Yesterday I went on a day trip to Coptic Cairo and al-Azhar Park. Those two places, more than any other two that I've visited in Egypt, gave me a real sense of being "somewhere else."
I think I may have mentioned before that people are people no matter where you go (even if I didn't mention it before, there you have it now). There's a certain consistency in human nature that makes me feel less confused about my being transplanted into a different culture from my own. ANYHOW, for a while I thought that, considering how people are remarkably similar even given vast distances between them, there was nowhere in Cairo where I would feel really, really far from the US. All it took was one day trip to Coptic Cairo and al-Azhar Park for the very real sense of being in an ancient and foreign land to settle over me.
There are a number of sites in Coptic Cairo that are thought to be places where the Holy Family (Jesus, Mary, and Joseph) visited so long ago. At one such site is a well that is said to have been blessed by the Holy Family when they stopped there. When my friends and I entered, there were some Greek pilgrims there, gathering water in bottles and reverently crossing themselves with it.

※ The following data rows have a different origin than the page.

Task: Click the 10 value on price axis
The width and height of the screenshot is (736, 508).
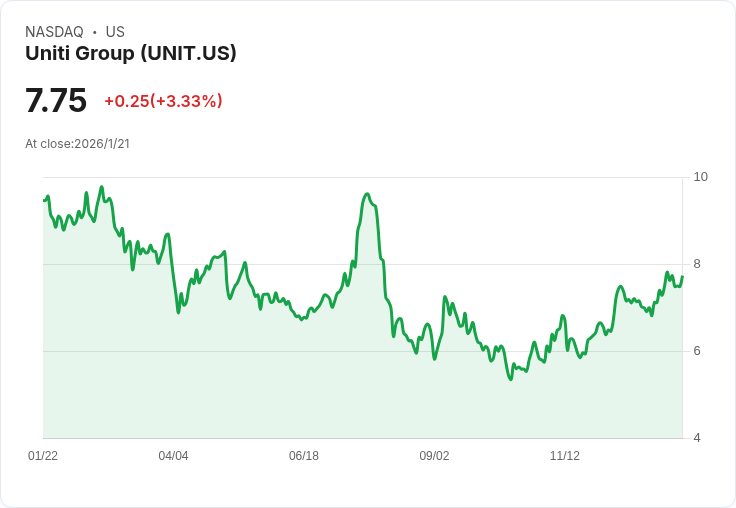Action: [x=700, y=177]
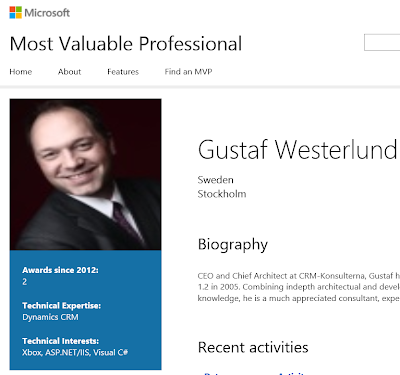Viewport: 400px width, 375px height.
Task: Click the Recent activities section heading
Action: click(x=253, y=347)
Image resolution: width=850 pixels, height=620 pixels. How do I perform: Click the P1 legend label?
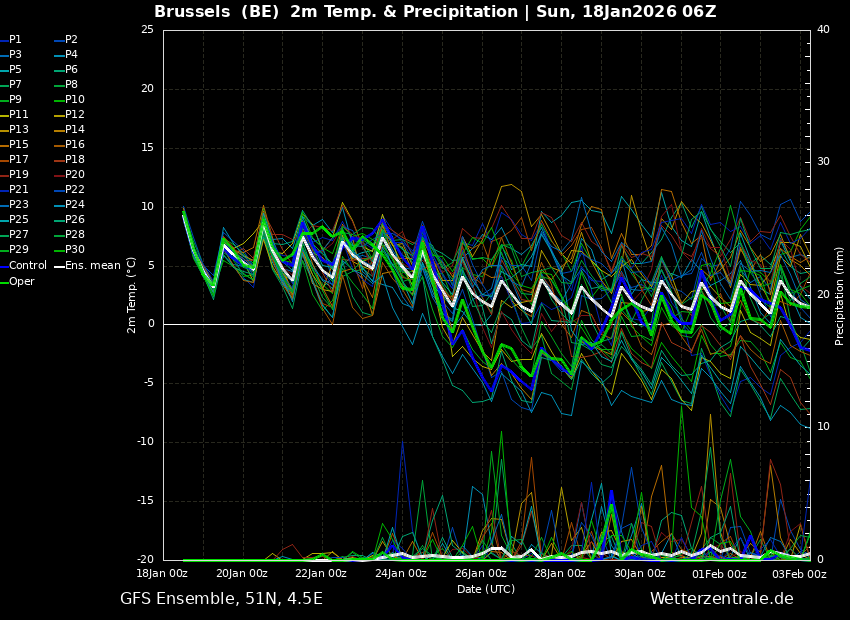click(15, 40)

In another area of Coptic Cairo is another peaceful and strangely beautiful place: a cemetery. There are mausoleums that look like small churches, tombs with the occupants' pictures carved into them, graves with flowers and other plants that seem to be flowing from the graves themselves. There are pools of cooled wax from candles that seem to have been burning for years. And over it all is that fine, democratizing Cairo dust that mutes some of the differences from grave to grave. It's like a small, silent village. I almost expected to be greeted by shopkeepers, or to see children running around, or hear music winding between the statues and various architectural tributes to loved ones.
Most obvious was the silence.
Most other place in Cairo, one is bound to hear the honking of taxis and minibuses. The cemetery in Coptic Cairo is restful. I suppose the people there tend to get along. One image that impressed itself on me was where two mausoleums stood as neighbors with wildly different themes. One was obviously Greek with its Parthenon-like pillars and white marble, while the other was clearly more at home in the Middle East.
And then there's al-Azhar Park. It is a beautifully landscaped park on what used to be a landfill. We visited in the evening and, like many other Cairenes that night, got to enjoy Cairo's unbelievably crowded silhouette.
This was one of those places where it was abundantly clear that Toto and I were not in Kansas anymore. Minarets burst up over thousands of brick apartment buildings. Modestly-dressed women walk leisurely with their husbands and children, a hijaab covering many a head. And I had forgotten how it felt to be in open spaces until we got to look down over the city; in my mind's eye I imagined civil engineers staring drop-jawed at the insanity below.
Are you staring drop-jawed? Go ahead and click on the photo for a larger version. Stare. I did. The view caught me off-guard as I hadn't been out of that maze of buildings for quite some time. And then there I was, above it all. There is modernity built up right next to historic architecture. This is a land where some people can look out from their balcony and see pyramids in the distance and taxi cabs racing along downstairs.
How different this is from "historical sites" in the United States. In my own home town we make a big to-do about maintaining Victorian homes built in the 19th Century. Go to Egypt and you can do handstands on a structure built before 2000 BC. If that doesn't serve to make you feel the weight of history, I don't quite know what will.